* [TASK BRIEF]: Write out only the final part of the records below. It begins with the line that contains "Email (534, 1091)" and ends with the last line.

[Stored data]

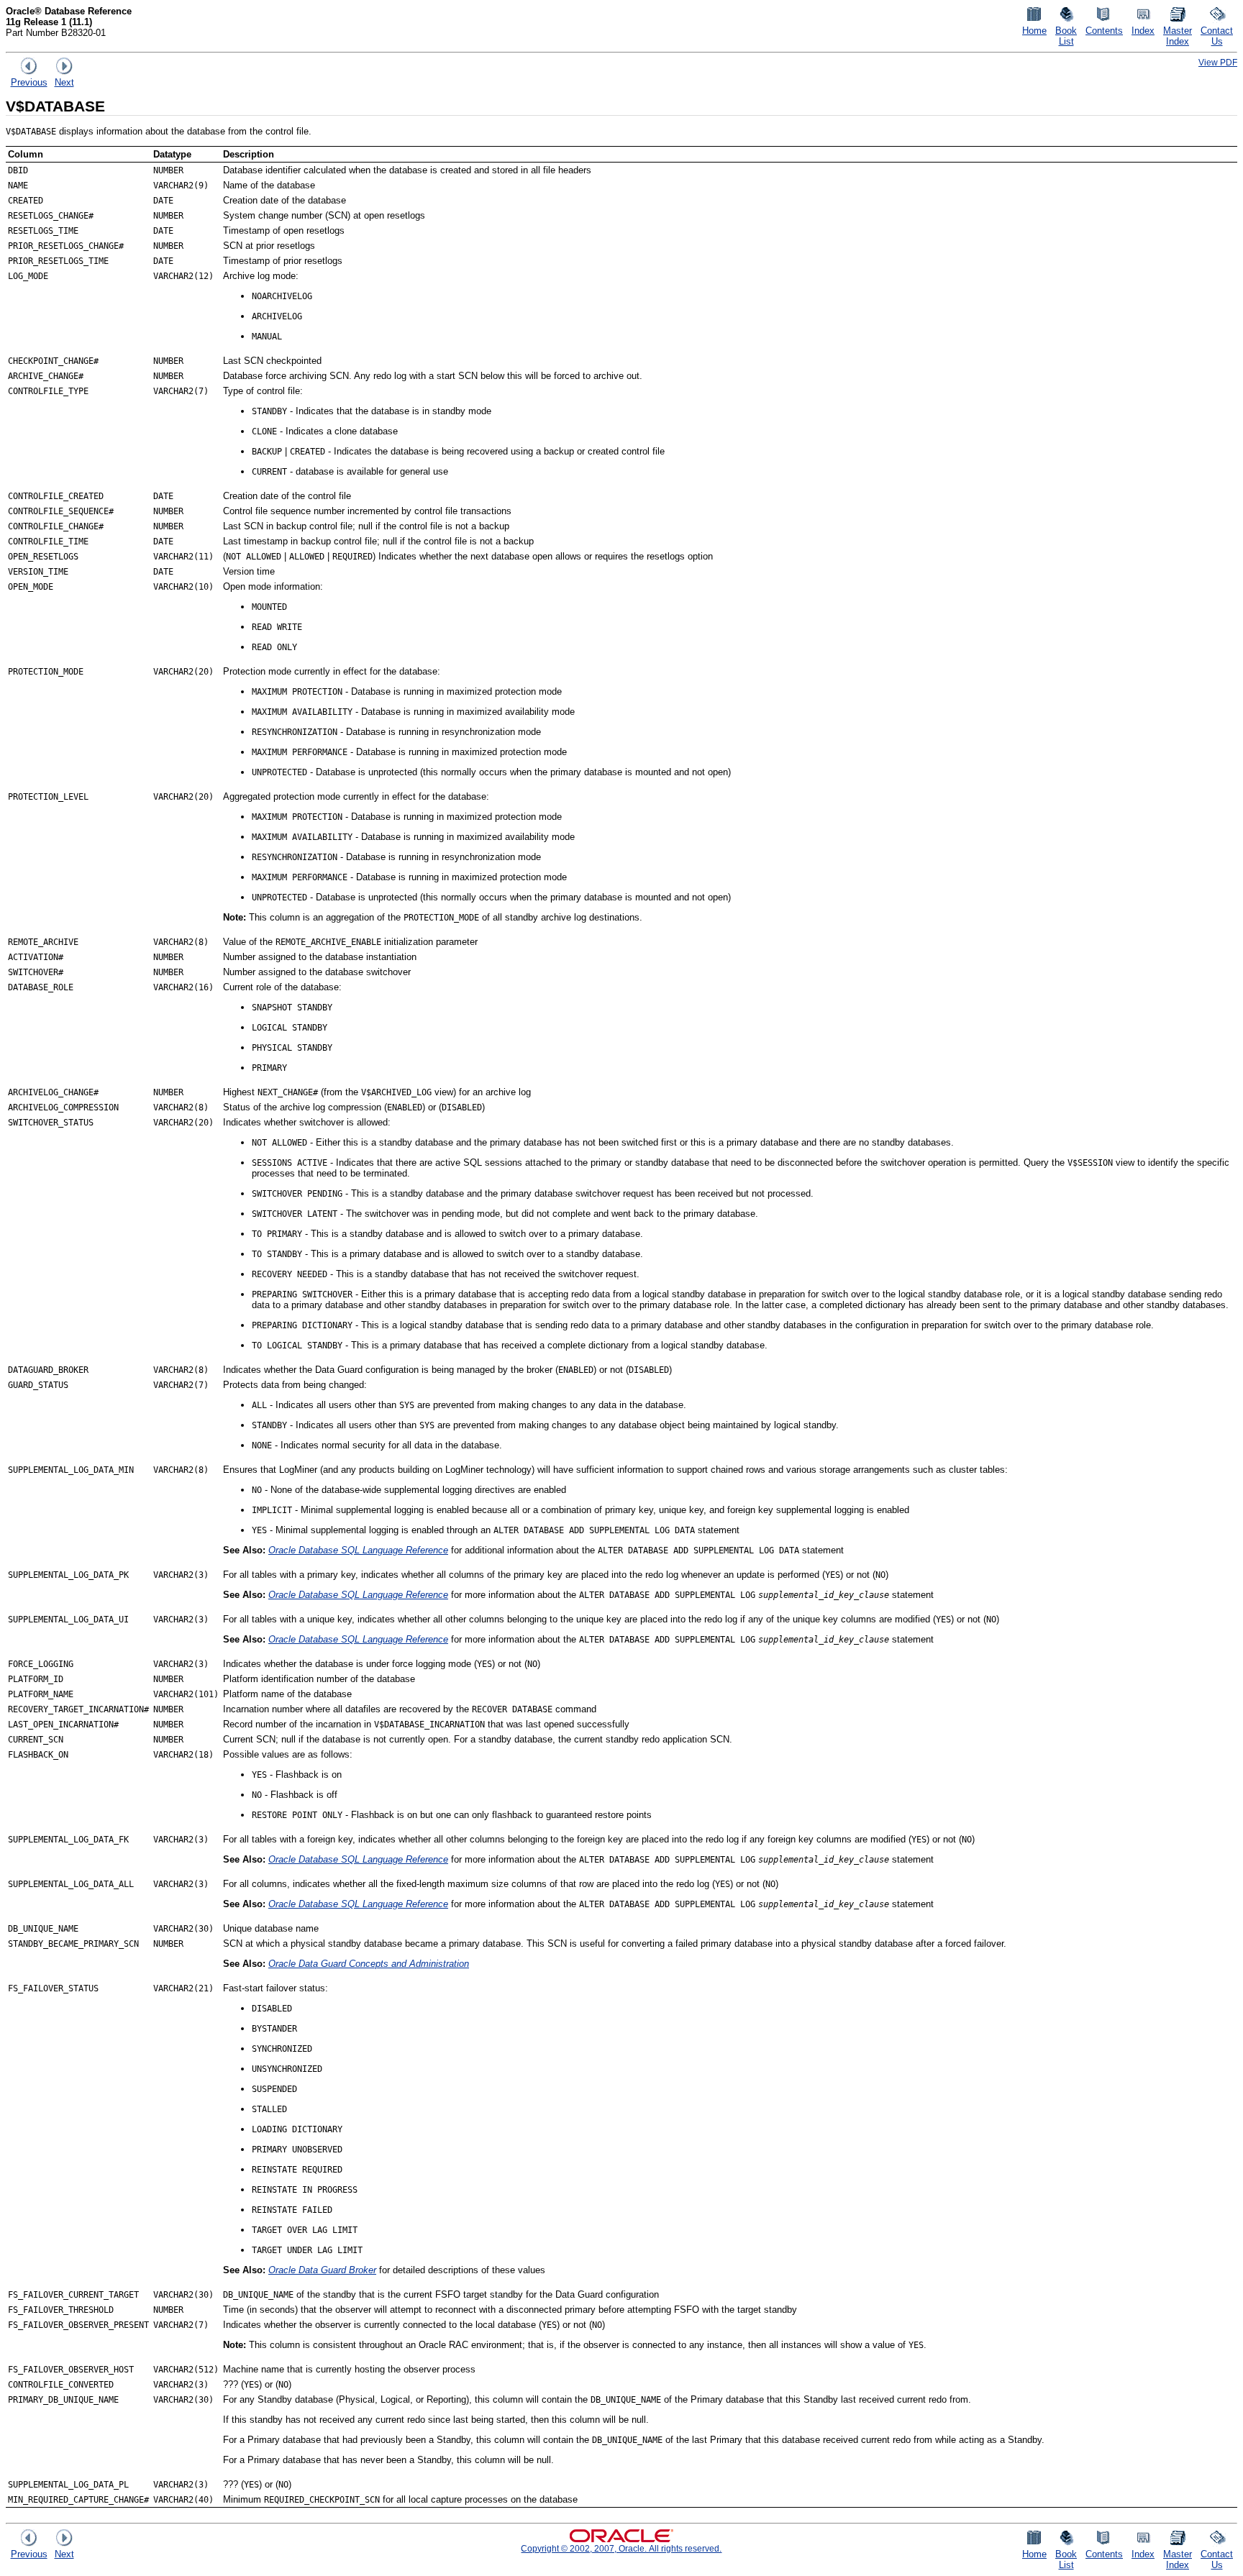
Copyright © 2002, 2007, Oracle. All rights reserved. (621, 2548)
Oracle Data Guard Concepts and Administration (368, 1963)
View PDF (1217, 62)
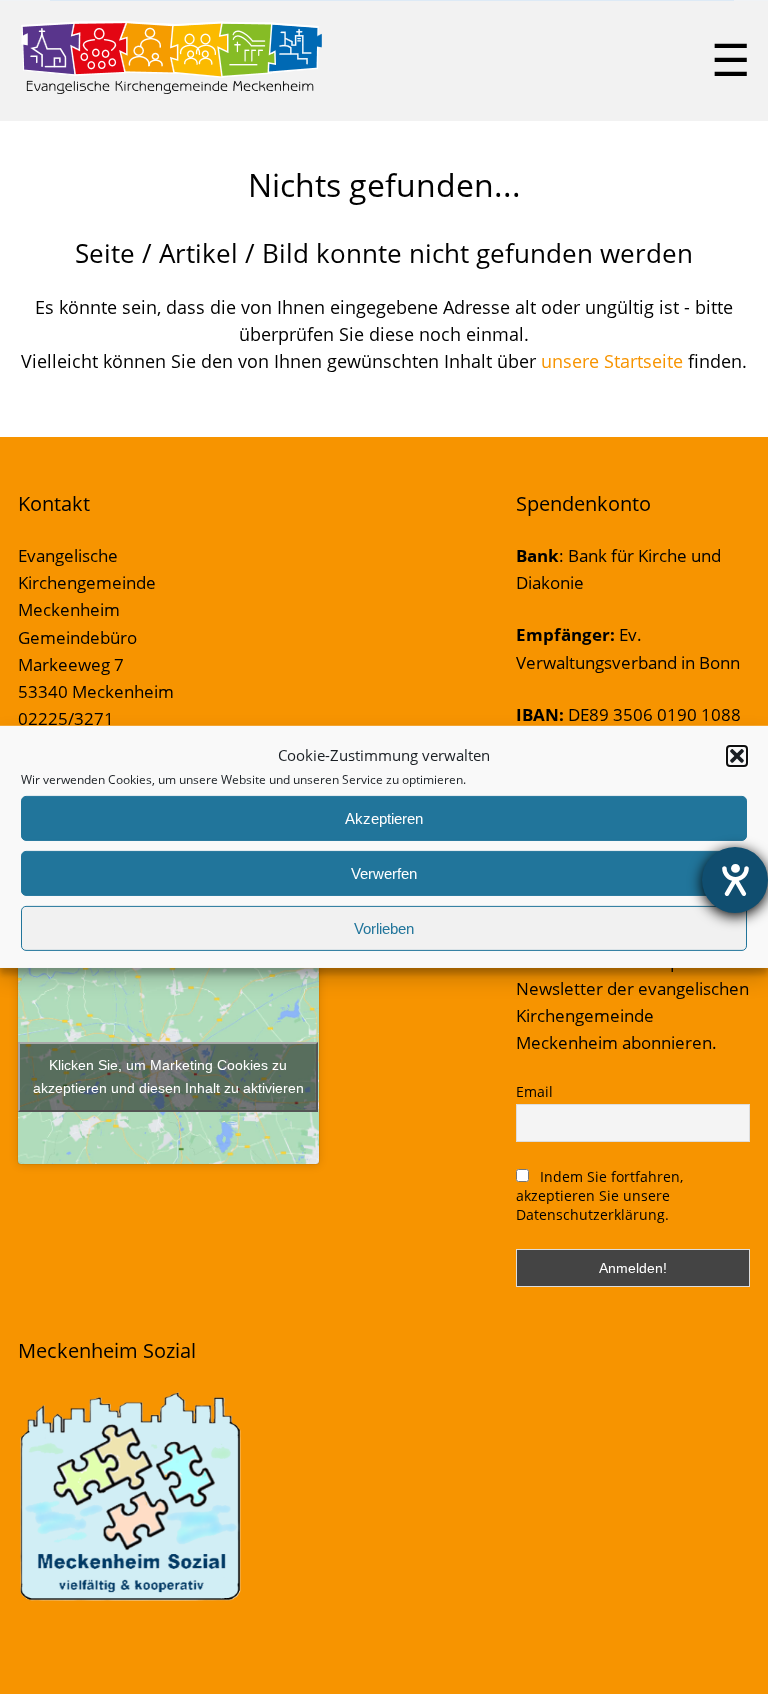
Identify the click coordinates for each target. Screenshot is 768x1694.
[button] (737, 755)
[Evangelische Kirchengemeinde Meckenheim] (171, 90)
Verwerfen (384, 873)
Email (534, 1091)
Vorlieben (384, 928)
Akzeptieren (384, 818)
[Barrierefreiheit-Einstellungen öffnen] (735, 880)
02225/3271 (66, 718)
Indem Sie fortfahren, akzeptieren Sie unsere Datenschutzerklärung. (599, 1195)
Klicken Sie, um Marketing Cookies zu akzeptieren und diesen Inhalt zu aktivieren (168, 1076)
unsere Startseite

* [TASK ANSWER]:
Email (534, 1091)
Vorlieben (384, 928)
Akzeptieren (384, 818)
[Barrierefreiheit-Einstellungen öffnen] (735, 880)
02225/3271 (66, 718)
Indem Sie fortfahren, akzeptieren Sie unsere Datenschutzerklärung. (599, 1195)
Klicken Sie, um Marketing Cookies zu akzeptieren und diesen Inhalt zu aktivieren (168, 1076)
unsere Startseite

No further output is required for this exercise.